Early in “Civil War,” the writer-director Alex Garland’s dystopian blockbuster, a plucky young journalist named Jessie recalls an event called the Antifa Massacre. You can picture the eeriness that Garland must have assumed that phrase would conjure: familiar words, filtered through his apocalyptic vision, projecting today’s ideological rancor into the future. His film is an invitation to imagine what might emerge from America’s political divisions if we don’t back away from the fractious disaffection that has characterized most of the 21st century. But it is also vague about what the Antifa Massacre, or any of the war, actually is. Who was massacred? Who did the massacring? What were the stakes?
All we know is that America has descended into a chaotic conflict: California and Texas have united to battle an authoritarian Loyalist government, while other states have gathered into various alliances. Beyond that, “Civil War” obscures the war’s political and social contours. One senses that, for Garland, the ideological dimensions are beside the point, a distraction from what he hopes is a searing vision of a future nobody wants.

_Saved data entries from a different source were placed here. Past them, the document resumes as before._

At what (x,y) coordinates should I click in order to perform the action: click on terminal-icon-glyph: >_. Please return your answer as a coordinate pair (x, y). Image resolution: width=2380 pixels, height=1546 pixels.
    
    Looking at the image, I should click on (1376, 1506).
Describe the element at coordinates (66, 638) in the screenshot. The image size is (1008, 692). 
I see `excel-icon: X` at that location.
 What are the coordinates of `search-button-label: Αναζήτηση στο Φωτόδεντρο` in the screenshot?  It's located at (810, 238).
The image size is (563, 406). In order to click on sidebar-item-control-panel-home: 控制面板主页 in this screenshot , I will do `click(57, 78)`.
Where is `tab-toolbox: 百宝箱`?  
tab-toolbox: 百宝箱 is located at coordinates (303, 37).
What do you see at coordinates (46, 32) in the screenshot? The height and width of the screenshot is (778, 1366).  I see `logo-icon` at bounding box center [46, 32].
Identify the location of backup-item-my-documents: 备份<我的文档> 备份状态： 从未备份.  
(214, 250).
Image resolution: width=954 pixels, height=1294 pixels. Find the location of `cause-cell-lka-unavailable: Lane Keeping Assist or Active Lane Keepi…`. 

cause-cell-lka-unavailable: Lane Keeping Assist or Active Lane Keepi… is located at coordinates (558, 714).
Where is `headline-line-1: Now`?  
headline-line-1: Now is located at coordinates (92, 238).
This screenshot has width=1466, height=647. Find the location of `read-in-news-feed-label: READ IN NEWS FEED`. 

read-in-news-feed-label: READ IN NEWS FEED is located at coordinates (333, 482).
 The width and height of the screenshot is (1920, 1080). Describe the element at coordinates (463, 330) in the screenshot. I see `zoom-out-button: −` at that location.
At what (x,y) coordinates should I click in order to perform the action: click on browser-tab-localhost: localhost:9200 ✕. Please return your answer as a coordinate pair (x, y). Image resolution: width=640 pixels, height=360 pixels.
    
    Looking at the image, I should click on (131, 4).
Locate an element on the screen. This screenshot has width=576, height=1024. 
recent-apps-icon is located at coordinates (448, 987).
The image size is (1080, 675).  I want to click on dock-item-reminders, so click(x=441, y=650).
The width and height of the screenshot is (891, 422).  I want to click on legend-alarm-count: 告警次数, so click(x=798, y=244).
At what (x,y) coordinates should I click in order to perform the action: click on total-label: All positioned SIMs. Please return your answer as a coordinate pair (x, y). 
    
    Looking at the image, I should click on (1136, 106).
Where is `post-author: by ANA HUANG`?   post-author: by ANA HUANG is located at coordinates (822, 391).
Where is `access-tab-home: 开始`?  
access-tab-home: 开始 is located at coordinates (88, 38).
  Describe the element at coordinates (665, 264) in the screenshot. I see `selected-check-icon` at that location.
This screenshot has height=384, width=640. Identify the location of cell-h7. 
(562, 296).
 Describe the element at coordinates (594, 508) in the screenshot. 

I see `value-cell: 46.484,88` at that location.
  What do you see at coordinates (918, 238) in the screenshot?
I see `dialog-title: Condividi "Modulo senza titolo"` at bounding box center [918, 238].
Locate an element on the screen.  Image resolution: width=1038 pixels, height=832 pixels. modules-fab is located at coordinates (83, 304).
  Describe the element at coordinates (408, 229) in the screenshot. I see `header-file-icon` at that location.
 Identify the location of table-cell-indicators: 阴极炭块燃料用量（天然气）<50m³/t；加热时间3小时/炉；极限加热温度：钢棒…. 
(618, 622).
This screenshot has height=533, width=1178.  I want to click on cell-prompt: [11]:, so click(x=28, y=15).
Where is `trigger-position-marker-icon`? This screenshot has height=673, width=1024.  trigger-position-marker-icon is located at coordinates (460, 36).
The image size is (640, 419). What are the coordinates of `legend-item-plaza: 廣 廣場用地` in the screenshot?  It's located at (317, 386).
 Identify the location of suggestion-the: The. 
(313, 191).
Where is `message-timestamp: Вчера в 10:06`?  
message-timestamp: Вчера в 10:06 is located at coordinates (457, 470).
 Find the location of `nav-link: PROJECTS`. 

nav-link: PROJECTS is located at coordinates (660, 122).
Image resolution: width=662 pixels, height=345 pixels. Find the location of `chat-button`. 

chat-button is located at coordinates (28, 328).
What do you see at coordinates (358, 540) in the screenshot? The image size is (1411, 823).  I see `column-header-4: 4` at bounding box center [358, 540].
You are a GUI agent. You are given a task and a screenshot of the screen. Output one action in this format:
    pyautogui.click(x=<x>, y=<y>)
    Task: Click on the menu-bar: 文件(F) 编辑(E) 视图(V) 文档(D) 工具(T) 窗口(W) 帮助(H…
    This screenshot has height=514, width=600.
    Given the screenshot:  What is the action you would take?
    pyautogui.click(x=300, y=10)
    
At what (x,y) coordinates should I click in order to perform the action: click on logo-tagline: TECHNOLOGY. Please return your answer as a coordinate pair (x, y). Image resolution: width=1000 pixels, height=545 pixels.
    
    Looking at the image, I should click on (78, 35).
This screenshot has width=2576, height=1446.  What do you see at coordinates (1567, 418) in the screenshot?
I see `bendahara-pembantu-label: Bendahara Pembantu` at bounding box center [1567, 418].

To that end, maybe, he has cast “Civil War” as an antiwar movie in the tradition of Elem Klimov’s “Come and See,” a 1985 fever dream about Nazi Germany’s invasion of Soviet Byelorussia. The power of “Come and See” lies in its images, which depict war’s depravity with the unsparing clarity of prophecy. One 10-minute scene forces us to watch a carnival of violence as German soldiers, who have gathered civilians into a church, set it aflame. Garland intends a similar revelation. In interviews, he and his cast have made it clear that they see “Civil War” as a warning. You can practically hear him whisper through every frame: This could happen here.
François Truffaut once said that every film about war ends up being pro-war: Whatever a director points his camera at, even violence, becomes appealing, or at least intriguing. To make an effective antiwar film, a director must find a way to unsettle this relationship between image and titillation. I think often about the 1966 Italian thriller “The Battle of Algiers,” which depicts Algerian resistance to French colonial rule. It is, generally, a triumphalist take on the power of liberatory violence, and it has proved popular among armed insurgents. There’s a mournful, cautionary undercurrent, though, that sometimes overwhelms its heroic story. In one scene, two women smuggle bombs out of a ghetto and into French cafes. One leaves hers beneath a bar, and we wait while the camera cuts from one French face to another: a flirting couple, a sullen baby, a laughing barkeep, a waiter who looks directly at us. In that long wait before the bomb goes off, we are tricked into a moral accounting of political violence’s toll on human life. The movie reminds us that our attraction to violence also threatens to destroy the society we depend on, plunging us into a Hobbesian state of nature.